Nota do Programa Motyrum sobre a mudança de nome


“Não há paz, quebram até as flores.”

 

“E de guerra em paz

De paz em guerra

Todo o povo dessa terra

Quando pode cantar

Canta de dor.”

 

Os homens e as mulheres se fazem sujeitos ao pronunciar o mundo, essa pronúncia se dá através da palavra maciça que é práxis, e, por isso, transformadora. A existência humana não se faz no silêncio, ao contrário, se faz na palavra que pronuncia o mundo, e que, ao ser pronunciado, volta aos pronunciantes, dessa vez, problematizado e assim exige uma nova pronúncia. A palavra, portanto, não é só palavra. A palavra é ação, é reflexão. É pronunciando o mundo que o homem e a mulher se fazem históricos, vivem o mundo não como coisas, mas como sujeitos que transformam o mundo quando o problematizam e agem. Portanto, dizer o mundo, pronunciá-lo, não deve ser privilégio de alguns poucos, mas sim direito de toda a humanidade.

Desse modo, dar nome às coisas toma um significado ainda mais forte.
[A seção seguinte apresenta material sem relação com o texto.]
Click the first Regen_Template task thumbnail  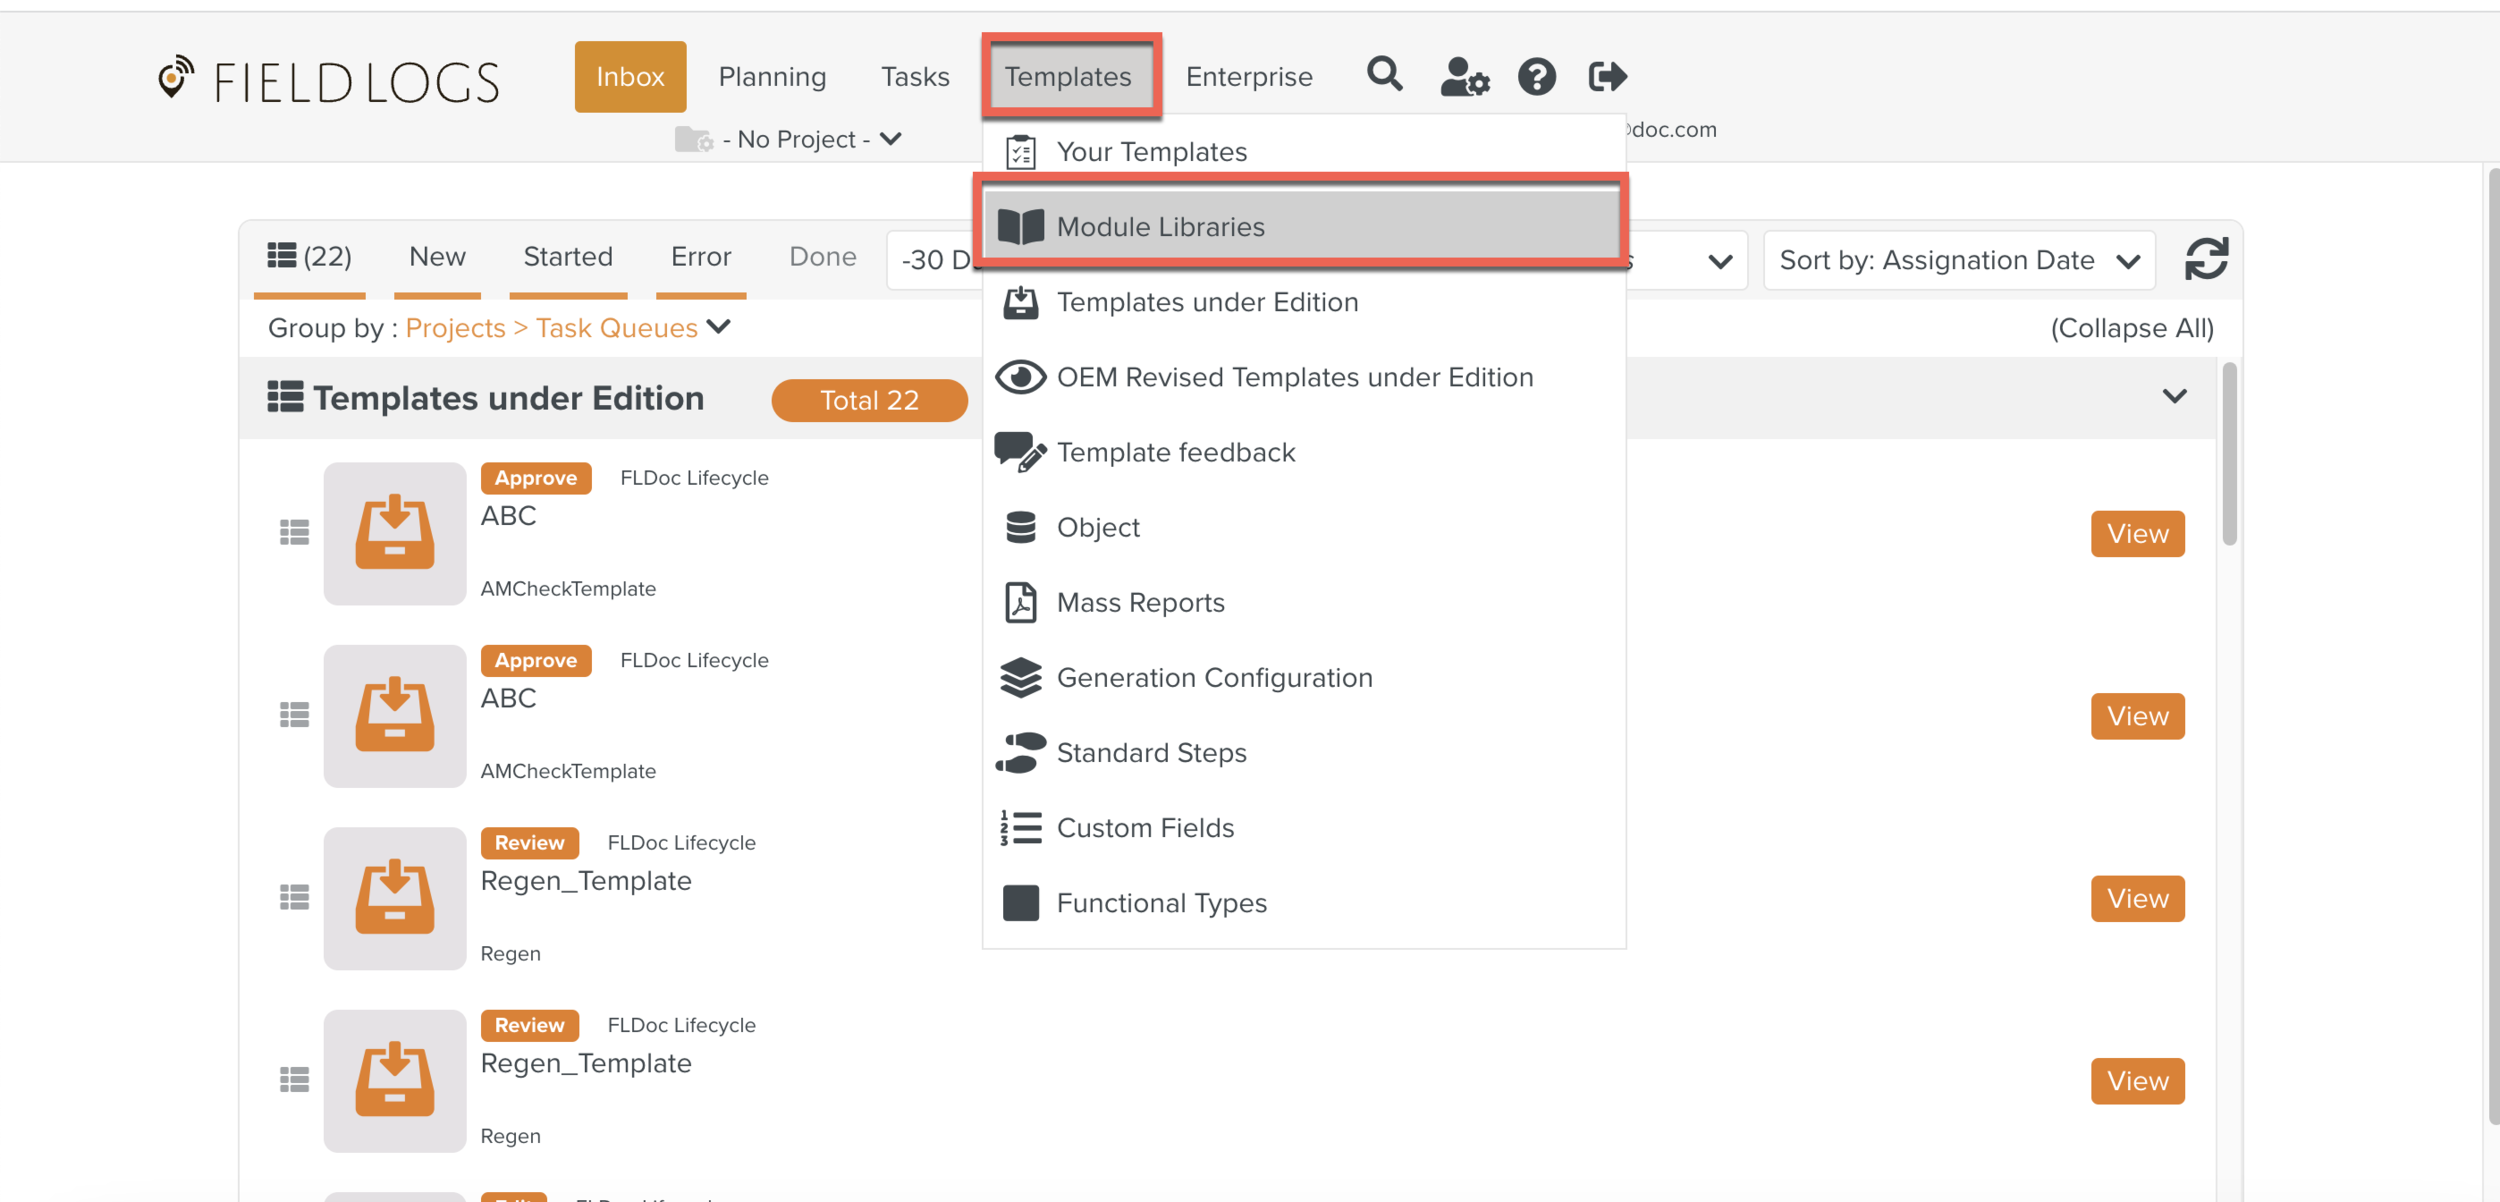(394, 897)
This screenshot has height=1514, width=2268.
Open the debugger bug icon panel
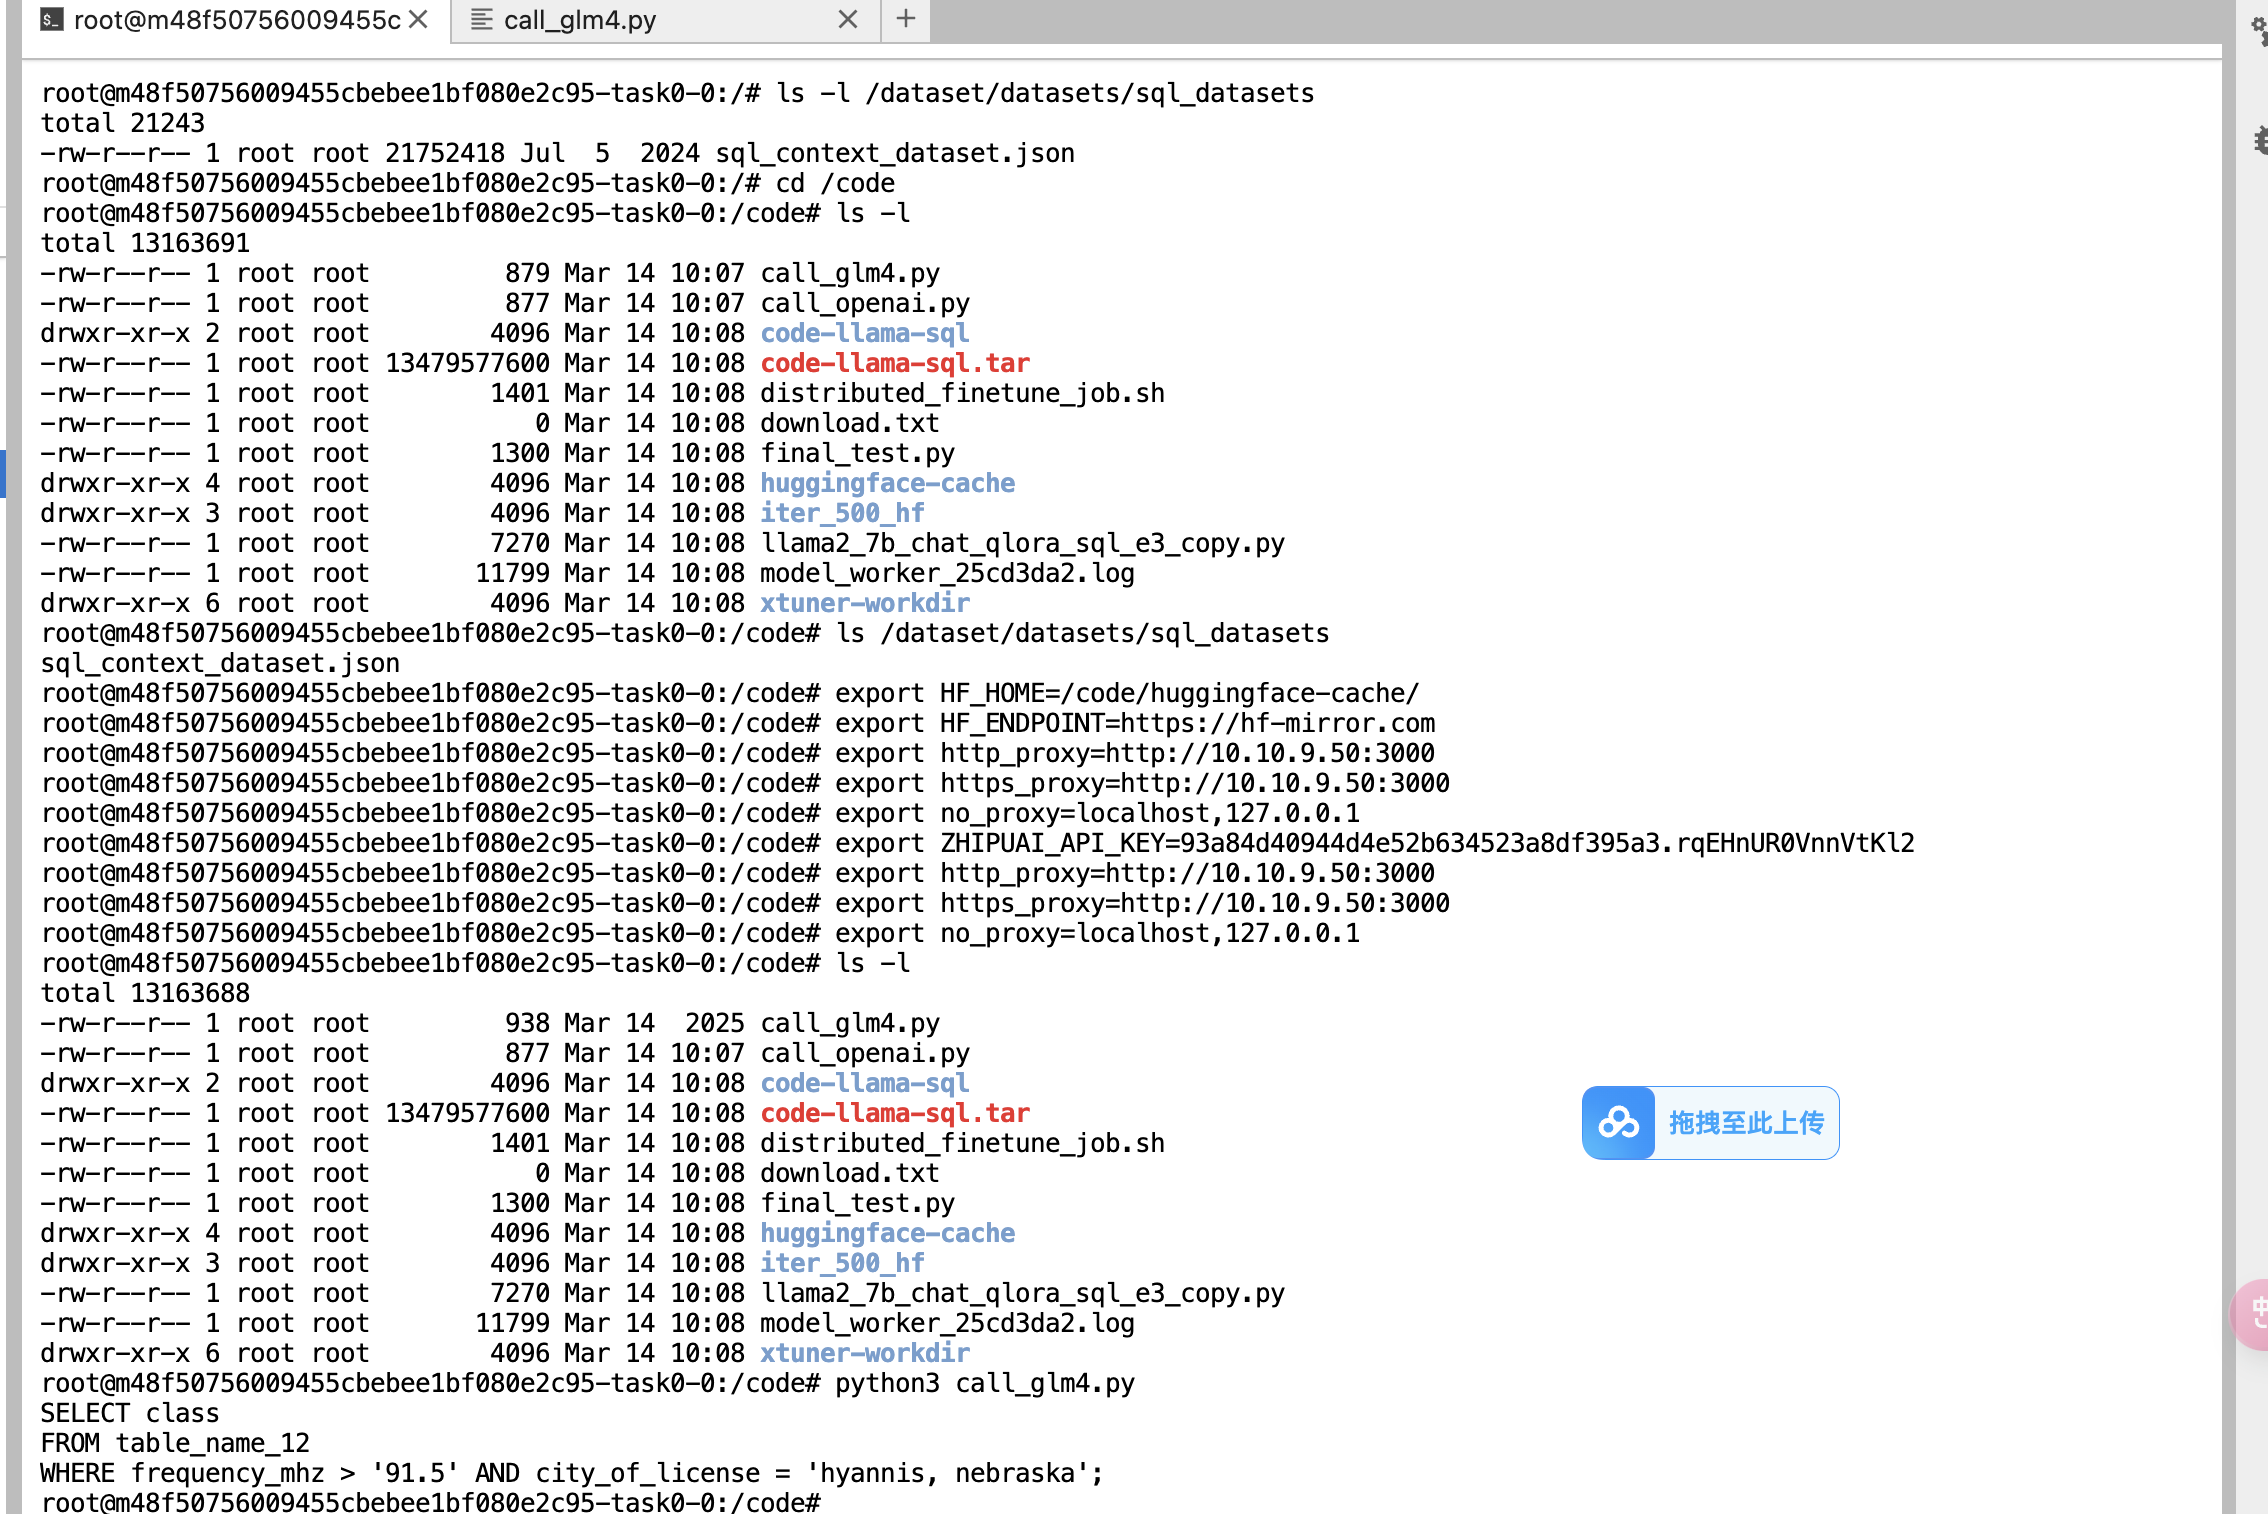(2260, 140)
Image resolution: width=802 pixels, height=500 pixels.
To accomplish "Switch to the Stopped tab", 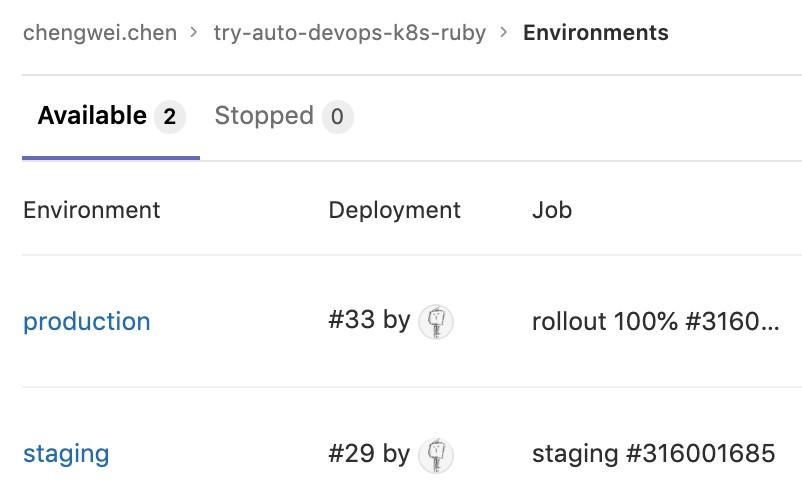I will 264,116.
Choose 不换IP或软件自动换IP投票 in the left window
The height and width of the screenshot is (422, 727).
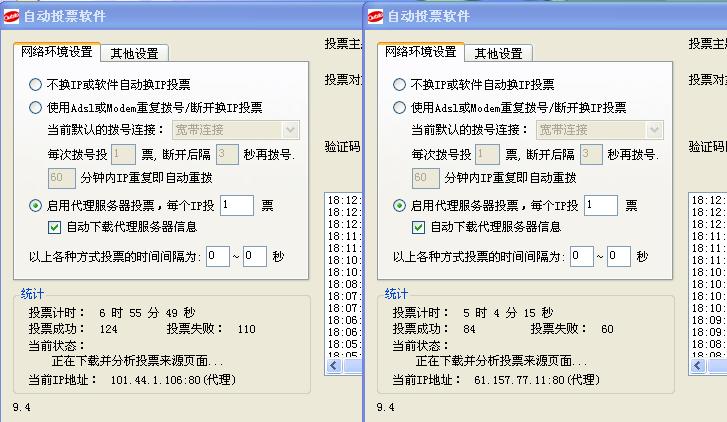36,85
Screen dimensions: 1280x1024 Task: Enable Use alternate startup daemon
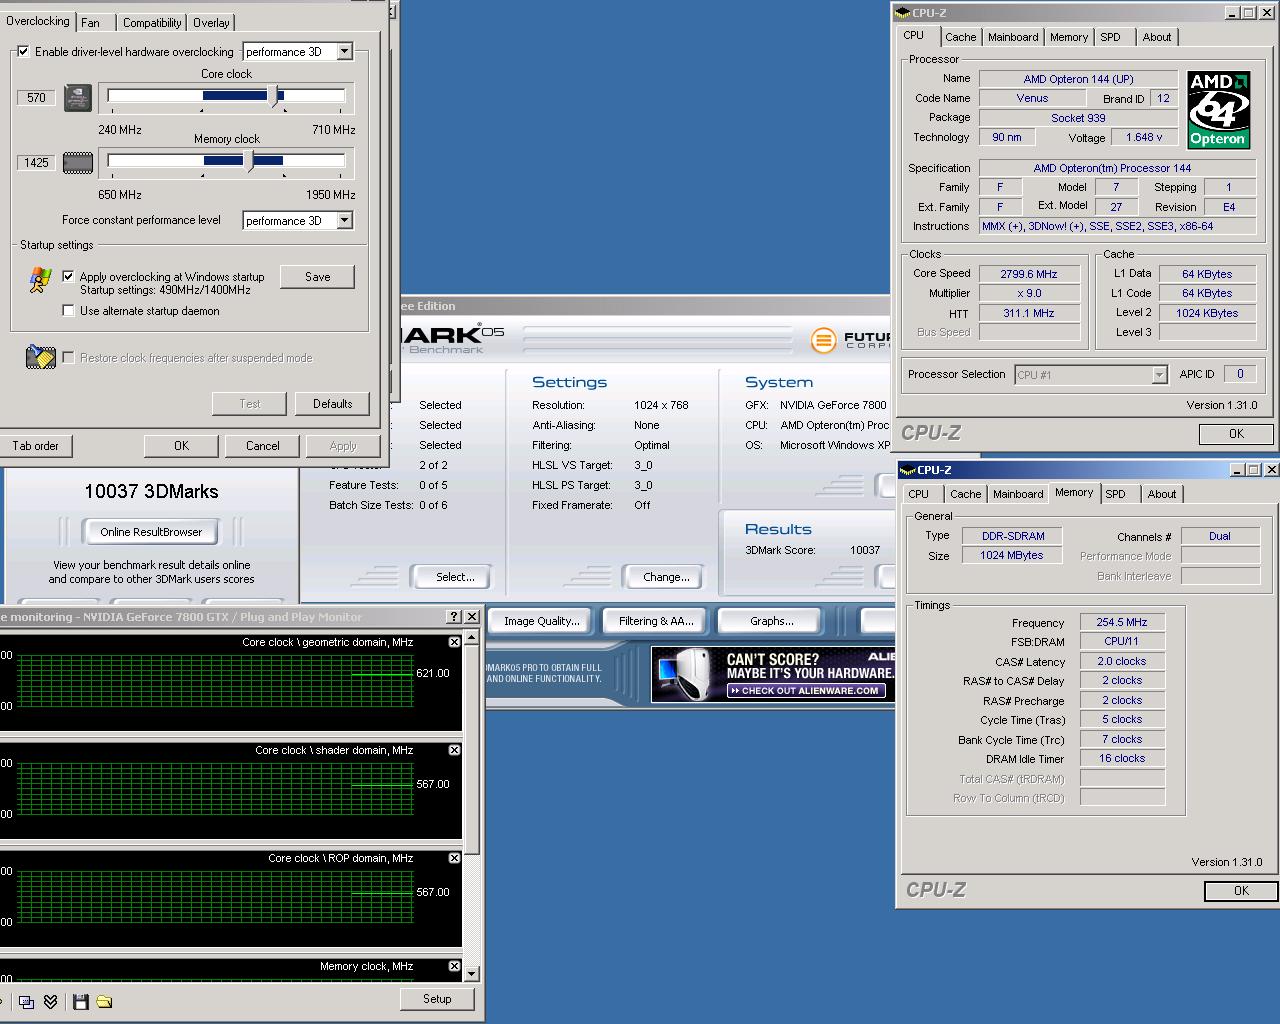click(68, 311)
Um nome não é apenas som ou grafia, ele carrega consigo concepções de mundo, opções políticas, traz cultura, identidade. Um nome nunca será capaz de indicar a essência da coisa e nem de dizer a coisa em abstrato, pois a coisa só tem sentido na proximidade com os homens e mulheres.

 

Nomear um coletivo, portanto, não é mera exigência estética, está relacionado com a identidade do grupo, com a sua ação. Por isso, os homens e mulheres que vem construindo conjuntamente o Programa de Educação Popular em Direitos Humanos Lições de Cidadania sentiram a necessidade de dar uma nova pronúncia ao coletivo. “Lições de Cidadania” já não é o nome que identifica a nossa práxis e, por isso, não é suficiente para a construção de nossa identidade.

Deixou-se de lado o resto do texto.